Cuban Harlistas: El arte de disfrutar y mantener una Harley en Cuba

Recientemente encontré y pedí un documental titulado Cuban Harlistas en el cual se entrevista a entusiastas de las Harley-Davidson en Cuba y donde se documenta, en esencia, el arte de disfrutar y mantener una Harley en Cuba. El mismo fué producido por Guido Giansoldati, y puede comprarse en la página Cuban Harlistas y el idioma base es Español con subtítulos en Alemán, Italiano y Japonés.

Algunas fotos de la producción en nuestro álbum Cuban Harlistas.

Aquí debajo la intro de su página web, traducida.

“De acuerdo al Registro Nacional de Vehículos de Cuba, hay unas 150 motocicletas Harley-Davidson en la isla, de las cuales por lo menos 80 están en buen estado de funcionamiento.

Luis Breto fué el primer importador de Harleys en la isla. En 1920 abrió tienda en Santiago de Cuba, y subsecuentemente se mudó a La Habana en la 314 calle San Lázaro. Durante esos años, el Presidente Gerardo Machado utilizó motocicletas Harley-Davidson como la motocicleta oficial de la Policía.

Para cuando la Revolución en 1959 ya habían unas mil Harleys en la isla siendo utilizadas por particulares, por el Ejército y la Policía. En 1962, los Estados Unidos establecen el embargo económico que aún permanece, haciendo prácticamente imposible obtener sus piezas. Mientras tanto, el gobierno cubano empezó a considerar a las motocicletas Harley-Davidson como un símbolo del imperialismo yanqui y las motos empezaron a vivir una rápida agonía.



En los años siguientes, José Lorenzo Cortes, mejor conocido como ‘Pepe Milésima’ por la precisión milimétrica con que hacía su trabajo, empezó a restaurar una vieja Harley-Davidson. Gracias a él, muchas bellas motos Harley-Davidson regresaron a las carreteras nuevamente. Su ejemplo fue seguido por otros apasionados de las Harley quienes atesoran sus enseñanzas.
José Lorenzo Cortes es tan admirado por la comunidad Harlista cubana que cada año desde 1991, un año después de su muerte, todos los Harlistas de la isla se reúnen el tercer doming de Junio en Colón, el cementerio donde sus restos descansan, para rendirle homenaje.
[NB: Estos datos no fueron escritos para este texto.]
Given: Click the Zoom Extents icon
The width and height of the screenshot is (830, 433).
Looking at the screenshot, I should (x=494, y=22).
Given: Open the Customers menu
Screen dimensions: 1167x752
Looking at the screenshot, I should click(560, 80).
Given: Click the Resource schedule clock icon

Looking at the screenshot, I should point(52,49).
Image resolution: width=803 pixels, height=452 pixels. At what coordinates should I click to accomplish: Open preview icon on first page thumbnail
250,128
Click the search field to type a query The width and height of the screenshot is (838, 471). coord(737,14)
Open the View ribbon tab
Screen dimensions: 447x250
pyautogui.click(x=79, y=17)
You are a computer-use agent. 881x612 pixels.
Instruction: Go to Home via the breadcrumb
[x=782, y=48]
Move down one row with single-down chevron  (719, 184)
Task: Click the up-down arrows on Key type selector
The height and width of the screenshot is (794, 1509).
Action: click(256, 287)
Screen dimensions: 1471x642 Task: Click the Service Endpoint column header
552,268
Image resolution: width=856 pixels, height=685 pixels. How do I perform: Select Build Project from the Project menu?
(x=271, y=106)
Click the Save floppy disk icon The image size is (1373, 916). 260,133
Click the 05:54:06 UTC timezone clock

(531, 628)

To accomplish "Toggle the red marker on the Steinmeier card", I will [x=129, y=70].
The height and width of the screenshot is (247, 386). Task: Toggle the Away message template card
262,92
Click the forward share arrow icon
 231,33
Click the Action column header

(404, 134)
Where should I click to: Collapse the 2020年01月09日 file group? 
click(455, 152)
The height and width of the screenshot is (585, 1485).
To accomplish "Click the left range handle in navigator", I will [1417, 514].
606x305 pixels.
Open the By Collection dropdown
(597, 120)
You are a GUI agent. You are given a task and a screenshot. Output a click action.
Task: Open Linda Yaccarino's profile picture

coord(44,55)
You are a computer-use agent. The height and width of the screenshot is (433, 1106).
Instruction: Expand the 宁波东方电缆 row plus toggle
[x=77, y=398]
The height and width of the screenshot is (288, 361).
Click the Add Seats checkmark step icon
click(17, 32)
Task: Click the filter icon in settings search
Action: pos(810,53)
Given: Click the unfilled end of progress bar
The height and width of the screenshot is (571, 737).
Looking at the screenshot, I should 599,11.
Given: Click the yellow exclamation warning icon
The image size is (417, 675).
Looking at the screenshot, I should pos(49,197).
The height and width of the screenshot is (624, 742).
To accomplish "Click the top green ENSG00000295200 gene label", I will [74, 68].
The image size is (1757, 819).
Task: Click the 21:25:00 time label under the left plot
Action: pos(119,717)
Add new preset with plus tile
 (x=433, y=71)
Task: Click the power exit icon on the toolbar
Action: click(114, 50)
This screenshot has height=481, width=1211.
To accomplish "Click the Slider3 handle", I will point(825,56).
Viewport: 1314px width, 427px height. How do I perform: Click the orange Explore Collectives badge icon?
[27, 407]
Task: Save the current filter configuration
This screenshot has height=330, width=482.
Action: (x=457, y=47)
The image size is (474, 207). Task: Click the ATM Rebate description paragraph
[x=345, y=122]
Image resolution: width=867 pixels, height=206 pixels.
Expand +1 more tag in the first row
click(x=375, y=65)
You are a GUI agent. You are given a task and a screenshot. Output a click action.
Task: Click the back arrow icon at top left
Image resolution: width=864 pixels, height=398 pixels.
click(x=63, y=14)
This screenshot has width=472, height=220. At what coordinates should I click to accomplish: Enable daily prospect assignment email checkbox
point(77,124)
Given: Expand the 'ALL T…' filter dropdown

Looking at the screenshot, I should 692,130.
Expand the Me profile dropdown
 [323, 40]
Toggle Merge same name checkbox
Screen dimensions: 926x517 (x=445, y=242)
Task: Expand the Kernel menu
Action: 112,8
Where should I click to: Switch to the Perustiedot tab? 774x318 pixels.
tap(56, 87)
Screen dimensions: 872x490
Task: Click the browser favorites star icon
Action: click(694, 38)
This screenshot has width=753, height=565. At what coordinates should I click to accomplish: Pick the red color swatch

Esta celebración tomó el nombre del Dia del Motorista Ausente.

En 1992 se funda el Club de Motos Clásicas de Cuba (MOCLA) para ayudar a sus miembros intercambiar información y piezas, y para organizar viajes en las bellas y dispares carreteras de la isla. Entre las actividades del MOCLA están algunas de importacia social como visitar a niños en los hospitales para brindarle entretenimiento.

Hoy, este increíble muso rodante se ha convertido en una atracción turística mayor. De hecho, algunos miembros del MOCLA organizan tours de la isla para Harlistas que visitan de todas partes del mundo, quienes traen sus Harleys o utilizan las del club para una experiencia única.”